I Turned Live MARTA + other transit Bus Data Into Generative Music (Vibe Coding the ATL Bus Sonifier)

STATUS: COMPLETE

I Turned Live MARTA Bus Data Into Generative Music

The ATL Bus Sonifier takes real-time MARTA bus positions and turns them into generative ambient music, live, in your browser, at sonifier.sarahclawrence.com. No dataset, no download, just whatever the buses are doing right now translated into sound. I vibe-coded the whole thing, and this is the first post in a series where I'm documenting the weird, useful, and occasionally cursed things I've built by talking to an AI instead of starting from a blank file.

What is the ATL Bus Sonifier, exactly?

It's a small web app that pulls live position data from MARTA and partner agencies' public feeds and maps bus movement, like speed, density, how many buses are clustered on a route, whatever signal I decided was musically interesting, onto a generative audio engine. The result isn't a song you'd necessarily choose to listen to on purpose (though, weirdly, sometimes it is). It's more like ambient civic infrastructure you can hear. I love that it's tangible in a way that a spreadsheet of transit data never is.

Why build this at all?

Honestly? Because I could, and because I'd been sitting on the idea for a while and vibe coding finally made it possible without needing to be, like, a real audio engineer first. I could have: kept it as a fun idea I mention at parties, OR actually build it and see if MARTA data has any rhythm to it. I built it.

There's also a smaller, more personal reason. I spend a lot of my design practice thinking about civic engagement and how people notice (or don't notice) the systems running underneath a city. A transit system humming along in the background is exactly that kind of invisible infrastructure. Sonifying it is a pretty direct way of saying "hey, this is happening right now, and it's kind of beautiful."

ATL Bus Sonifier interface showing a dark map of Atlanta with MARTA bus positions rendered as glowing dots, next to a waveform visualizer.

What I'd tell someone trying this themselves

If you're picturing "real-time data plus generative audio" and thinking that sounds like a moonshot, it isn't anymore. The hardest part was never the code. It was deciding what a bus should sound like.
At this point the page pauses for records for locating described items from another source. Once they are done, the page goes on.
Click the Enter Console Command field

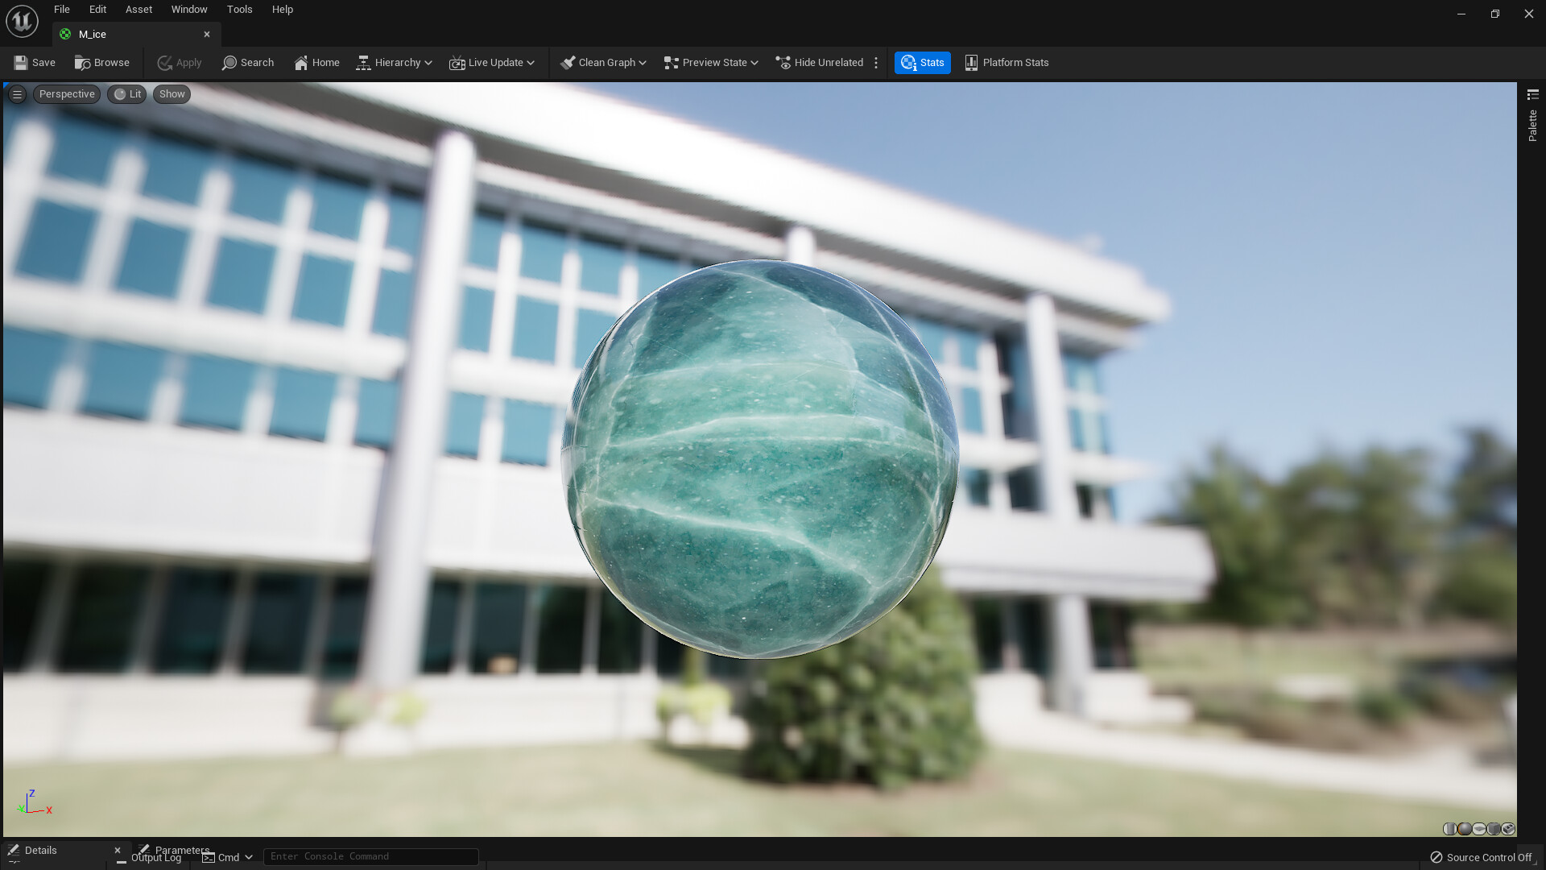370,856
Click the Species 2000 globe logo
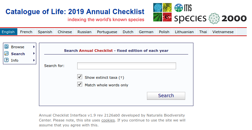252x130 pixels. point(214,18)
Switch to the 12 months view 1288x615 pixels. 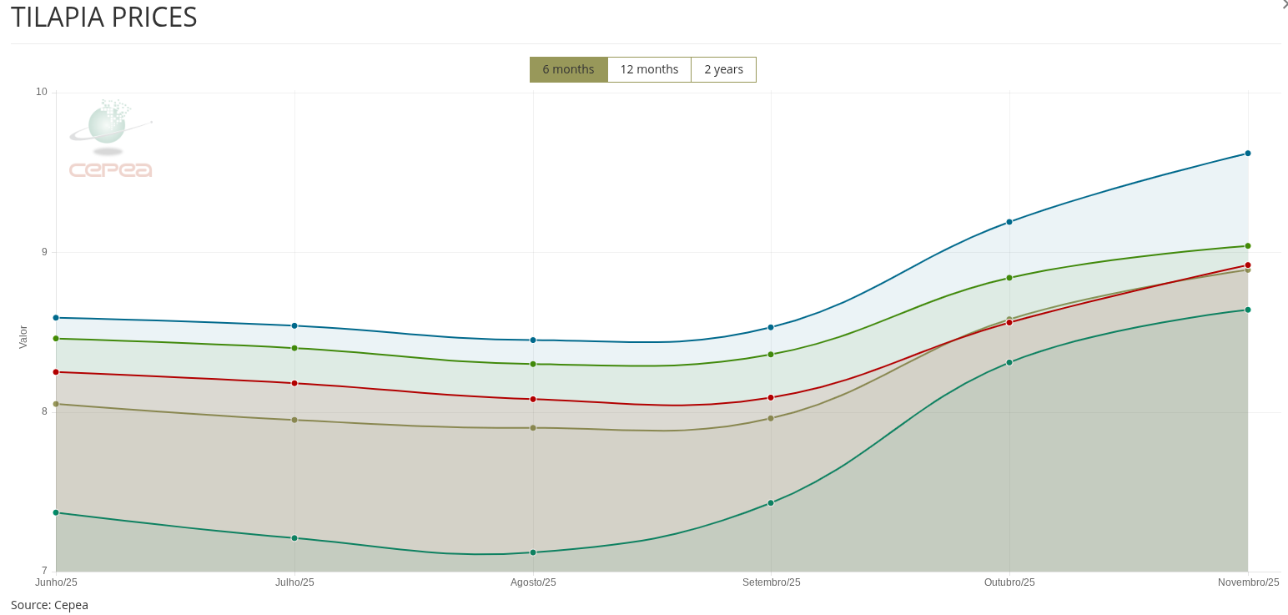[649, 69]
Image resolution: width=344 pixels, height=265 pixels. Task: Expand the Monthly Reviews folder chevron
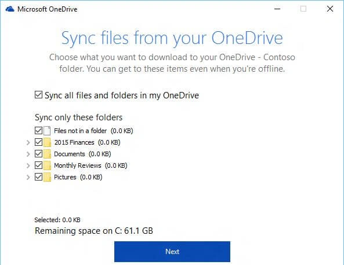tap(28, 165)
The MARTA API sends updates in 20 second intervals, which I didn't fully appreciate until I heard it: silence, silence, silence, then BWOMMMMM, then silence again. Technically accurate, completely unlistenable. I had to figure out how to space those updates out while still keeping something that felt like a rhythm instead of a jump scare every twenty seconds.

Then there was the sound library problem. I built in the ability to upload your own sounds on the admin side, which felt like a fun feature right up until I made every single line a clap sample and it sounded like a party of people who had lost their minds. Not the ambient civic hum I was going for.

From there it became a tuning exercise more than a coding one. MARTA runs a lot of routes. The other agency partners run far fewer. So I ended up managing that imbalance by tone, giving each agency its own sonic character, and color coding them on the map so you could actually see what you were hearing. I also added the ability to zoom around the map itself, see individual bus speed, and hear the tone shift by agency as you move through it.

None of that is a coding problem, exactly. It's a listening problem. The AI could build whatever mapping logic I described, but it couldn't tell me that a clap sample times forty buses sounds like a nervous breakdown. That part was just me, hitting play, wincing, and trying again.

Where does the data actually come from?

The transit data is public, but "public" and "easy to get to" are two different things. I remember hitting a lot of auth limits along the way, and a good chunk of the early effort went into just finding the right API for each agency and teasing out the individual lines from it. Every agency structures and gates its data a little differently, so "pull in some bus data" turned out to be less of a single step and more of a small research project on its own.

Would I have built this before AI?

No, not really. This wasn't a "it would've taken three weeks instead of three days" situation. It's more that a side project like this was never going to justify hiring a developer. I'd rather spend that budget and that trust on the projects that actually need a professional's care, the client work, the civic installations, the things where getting it right matters more than getting it built. The Sonifier existed in the "fun idea I mention at parties" category for a long time because there was no version of hiring someone for it that made sense. AI is what moved it out of that category.

Try it yourself

The Sonifier is live at sonifier.sarahclawrence.com. It works best with sound on and zero expectations. Let it run in a tab while you work. Come back to it at a weird hour and see what the night buses sound like.

FAQ

What data does the ATL Bus Sonifier use? Live position data from Atlanta's transit agencies, MARTA and several smaller partner agencies, pulled from their public real-time feeds.

Is the ATL Bus Sonifier open source? Not something I'm pointing people to right now. This one's staying a "go play with the live version" project rather than a "go read my code" project.

What tools were used to build it? It was vibe-coded, built by working with AI rather than hand-writing the app from scratch.